Presented By O'Reilly and Cloudera
Make Data Work
Sept 29–Oct 1, 2015 • New York, NY

How we amplify privilege with supervised machine learning

Mike Lee Williams (Cloudera Fast Forward Labs)
2:55pm–3:35pm Wednesday, 09/30/2015
Law, Ethics, & Open Data
Location: 3D 04/09 Level: Non-technical
Average rating: ****.
(4.85, 13 ratings)

This talk will use the example of sentiment analysis to show that supervised machine learning has the potential to amplify the voices of the most privileged people in society.

A sentiment analysis algorithm is considered ‘table stakes’ for any serious text analytics platform in social media, finance, or security. In order for the problem to be tractable and the results to be interpretable, these algorithms reduce the ‘sentiment’ of a text to a one-dimensional classification (very positive, fairly negative, etc.). As an example of supervised machine learning, I’ll review briefly how these algorithms are trained. I’ll explain this process qualitatively so you develop an intuition for what is going on, but I’ll also show Python code that will give you practical techniques you can apply to your own data.

This one-dimensional, supervised approach means that sentiment analysis algorithms fail to measure what they claim to measure, but they don’t measure nothing. Rather they learn to spot unsubtle expressions of extreme emotion. In fact, the words a simple algorithm learns that are the most predictive of sentiment tend to be used by a particularly privileged group of authors: men.

From this specific example, I will develop the ways in which a supervised machine-learning algorithm can embed biases that enhance privilege or are otherwise harmful: from training data, to figures of merit, to feature selection.
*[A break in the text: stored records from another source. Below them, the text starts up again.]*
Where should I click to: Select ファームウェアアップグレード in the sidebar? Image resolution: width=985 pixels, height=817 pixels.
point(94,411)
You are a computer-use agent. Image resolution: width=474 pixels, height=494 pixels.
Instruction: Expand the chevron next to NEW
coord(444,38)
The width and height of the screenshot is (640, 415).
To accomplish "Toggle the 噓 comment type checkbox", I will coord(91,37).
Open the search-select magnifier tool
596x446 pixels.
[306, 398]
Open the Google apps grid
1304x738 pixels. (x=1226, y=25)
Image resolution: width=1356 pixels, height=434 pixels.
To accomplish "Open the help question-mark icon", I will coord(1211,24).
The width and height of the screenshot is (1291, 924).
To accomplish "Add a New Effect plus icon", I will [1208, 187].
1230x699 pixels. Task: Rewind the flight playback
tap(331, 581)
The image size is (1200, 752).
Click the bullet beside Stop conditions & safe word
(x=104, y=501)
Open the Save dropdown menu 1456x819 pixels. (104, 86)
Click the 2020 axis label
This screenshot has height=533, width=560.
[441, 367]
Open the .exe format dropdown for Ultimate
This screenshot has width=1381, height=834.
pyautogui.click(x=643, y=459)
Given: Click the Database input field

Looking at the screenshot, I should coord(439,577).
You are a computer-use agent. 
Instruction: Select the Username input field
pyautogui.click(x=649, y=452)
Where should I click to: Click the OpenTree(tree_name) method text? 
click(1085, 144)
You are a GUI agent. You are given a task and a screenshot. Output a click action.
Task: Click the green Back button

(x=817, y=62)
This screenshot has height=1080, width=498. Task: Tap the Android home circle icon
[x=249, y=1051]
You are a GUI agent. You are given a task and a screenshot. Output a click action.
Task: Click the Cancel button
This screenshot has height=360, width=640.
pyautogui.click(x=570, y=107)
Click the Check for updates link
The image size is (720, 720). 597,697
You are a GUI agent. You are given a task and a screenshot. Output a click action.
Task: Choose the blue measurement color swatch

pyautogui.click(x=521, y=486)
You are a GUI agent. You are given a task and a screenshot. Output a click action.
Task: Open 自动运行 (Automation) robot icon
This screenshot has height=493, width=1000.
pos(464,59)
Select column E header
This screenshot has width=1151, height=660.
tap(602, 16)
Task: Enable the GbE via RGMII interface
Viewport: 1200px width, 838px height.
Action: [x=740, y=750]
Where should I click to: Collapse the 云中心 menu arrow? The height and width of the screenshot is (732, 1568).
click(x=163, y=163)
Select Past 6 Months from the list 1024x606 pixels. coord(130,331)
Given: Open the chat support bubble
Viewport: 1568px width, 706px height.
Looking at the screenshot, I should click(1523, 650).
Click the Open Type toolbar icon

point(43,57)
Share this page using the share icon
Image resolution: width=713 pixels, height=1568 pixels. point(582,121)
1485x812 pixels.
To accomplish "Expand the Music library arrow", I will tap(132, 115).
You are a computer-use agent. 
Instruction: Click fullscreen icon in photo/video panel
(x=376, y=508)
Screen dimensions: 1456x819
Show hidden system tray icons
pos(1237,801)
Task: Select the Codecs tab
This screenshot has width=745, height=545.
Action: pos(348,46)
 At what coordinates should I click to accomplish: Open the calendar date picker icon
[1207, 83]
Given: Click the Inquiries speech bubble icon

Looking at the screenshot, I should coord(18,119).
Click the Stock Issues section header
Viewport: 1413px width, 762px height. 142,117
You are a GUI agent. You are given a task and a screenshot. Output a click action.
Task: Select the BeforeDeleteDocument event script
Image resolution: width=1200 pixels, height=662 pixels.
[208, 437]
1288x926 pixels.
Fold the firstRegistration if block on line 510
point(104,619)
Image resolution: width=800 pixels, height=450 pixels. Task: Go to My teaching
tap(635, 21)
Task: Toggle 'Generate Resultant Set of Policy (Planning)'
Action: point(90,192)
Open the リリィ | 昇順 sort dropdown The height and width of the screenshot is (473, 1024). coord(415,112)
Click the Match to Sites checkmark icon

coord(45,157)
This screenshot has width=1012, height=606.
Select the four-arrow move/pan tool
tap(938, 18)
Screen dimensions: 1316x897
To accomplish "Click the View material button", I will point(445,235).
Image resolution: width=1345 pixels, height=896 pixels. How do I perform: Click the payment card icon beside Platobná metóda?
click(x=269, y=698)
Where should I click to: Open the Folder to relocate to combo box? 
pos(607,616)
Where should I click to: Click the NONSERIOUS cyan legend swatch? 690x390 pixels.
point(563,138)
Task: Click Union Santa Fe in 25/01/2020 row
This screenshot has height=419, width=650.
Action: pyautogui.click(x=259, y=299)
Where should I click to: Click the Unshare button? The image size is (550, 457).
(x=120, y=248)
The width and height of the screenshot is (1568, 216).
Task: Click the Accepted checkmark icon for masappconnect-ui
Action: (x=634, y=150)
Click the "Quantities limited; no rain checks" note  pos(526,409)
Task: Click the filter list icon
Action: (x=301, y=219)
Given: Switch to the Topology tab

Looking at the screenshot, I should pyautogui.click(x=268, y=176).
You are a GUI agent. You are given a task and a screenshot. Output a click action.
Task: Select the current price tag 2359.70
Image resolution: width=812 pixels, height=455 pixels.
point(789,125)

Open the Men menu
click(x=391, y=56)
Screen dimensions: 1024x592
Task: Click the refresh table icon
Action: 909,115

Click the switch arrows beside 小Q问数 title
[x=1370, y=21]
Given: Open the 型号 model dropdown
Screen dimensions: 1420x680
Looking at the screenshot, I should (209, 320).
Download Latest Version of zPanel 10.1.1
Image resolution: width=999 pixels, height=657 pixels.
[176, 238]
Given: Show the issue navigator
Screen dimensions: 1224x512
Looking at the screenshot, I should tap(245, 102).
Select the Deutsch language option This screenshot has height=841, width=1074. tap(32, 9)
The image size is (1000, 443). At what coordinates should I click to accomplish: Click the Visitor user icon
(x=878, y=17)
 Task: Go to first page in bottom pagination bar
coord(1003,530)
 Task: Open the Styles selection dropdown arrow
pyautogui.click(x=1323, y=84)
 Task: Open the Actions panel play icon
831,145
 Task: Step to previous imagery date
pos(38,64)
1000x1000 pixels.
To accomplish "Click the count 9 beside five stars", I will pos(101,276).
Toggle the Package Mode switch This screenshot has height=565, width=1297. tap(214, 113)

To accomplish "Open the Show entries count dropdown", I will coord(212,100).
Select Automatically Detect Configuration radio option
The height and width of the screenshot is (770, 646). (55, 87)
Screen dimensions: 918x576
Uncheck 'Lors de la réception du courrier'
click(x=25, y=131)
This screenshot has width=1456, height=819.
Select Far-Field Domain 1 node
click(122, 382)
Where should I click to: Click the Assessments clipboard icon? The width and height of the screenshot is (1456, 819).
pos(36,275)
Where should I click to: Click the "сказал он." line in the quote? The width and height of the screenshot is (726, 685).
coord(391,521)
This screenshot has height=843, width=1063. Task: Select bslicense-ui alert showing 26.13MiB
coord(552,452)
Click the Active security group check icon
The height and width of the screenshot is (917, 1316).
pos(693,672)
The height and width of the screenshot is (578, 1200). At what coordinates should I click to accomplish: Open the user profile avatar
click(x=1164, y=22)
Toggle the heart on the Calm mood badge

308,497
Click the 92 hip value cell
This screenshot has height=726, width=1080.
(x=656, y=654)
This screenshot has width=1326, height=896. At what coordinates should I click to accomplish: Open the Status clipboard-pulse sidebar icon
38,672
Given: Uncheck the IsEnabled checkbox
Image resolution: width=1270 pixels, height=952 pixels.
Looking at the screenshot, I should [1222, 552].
These issues are morally and legally important to everyone who is in the business of making inferences about people from data.

Photo of Mike Lee Williams

Mike Lee Williams

Cloudera Fast Forward Labs

Mike Lee Williams is a research engineer at Cloudera Fast Forward Labs, where he builds prototypes that bring the latest ideas in machine learning and AI to life and helps Cloudera’s customers understand how to make use of these new technologies. Mike holds a PhD in astrophysics from Oxford.